» Study material
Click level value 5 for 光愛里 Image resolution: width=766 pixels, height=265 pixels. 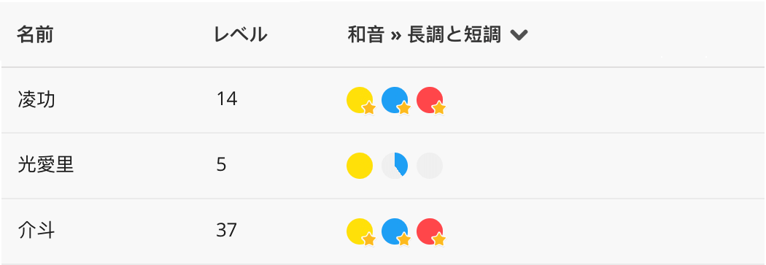[221, 165]
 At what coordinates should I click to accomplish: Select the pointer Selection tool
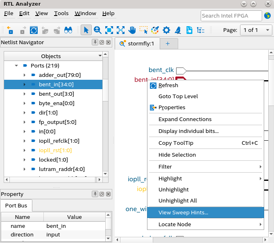tap(86, 30)
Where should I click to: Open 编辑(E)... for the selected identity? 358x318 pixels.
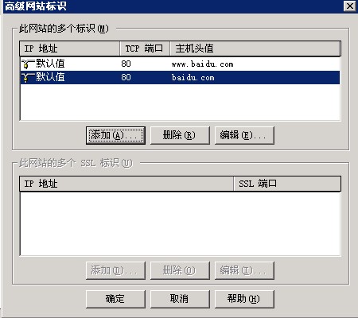tap(244, 135)
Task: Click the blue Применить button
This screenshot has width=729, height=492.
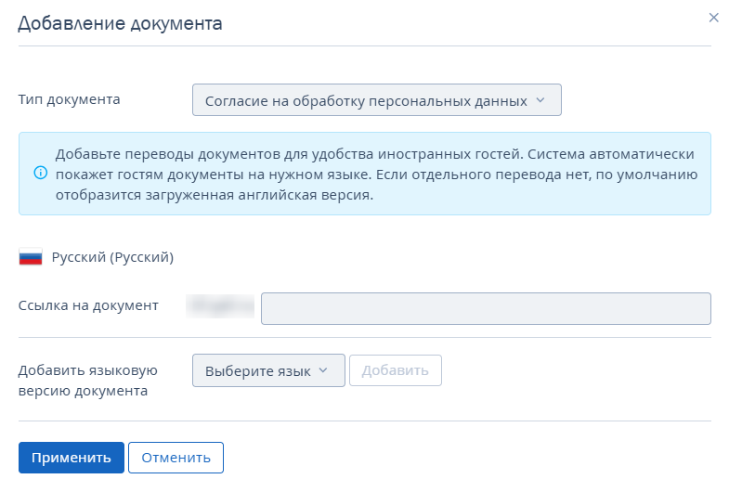Action: (x=71, y=458)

» Task to carry out
From the line with "Task: Click the blue Применить button" down to the last line of the records above, restate each line verbatim, passing over any picture.

» Result for this task
Task: Click the blue Применить button
This screenshot has width=729, height=492.
Action: (x=71, y=458)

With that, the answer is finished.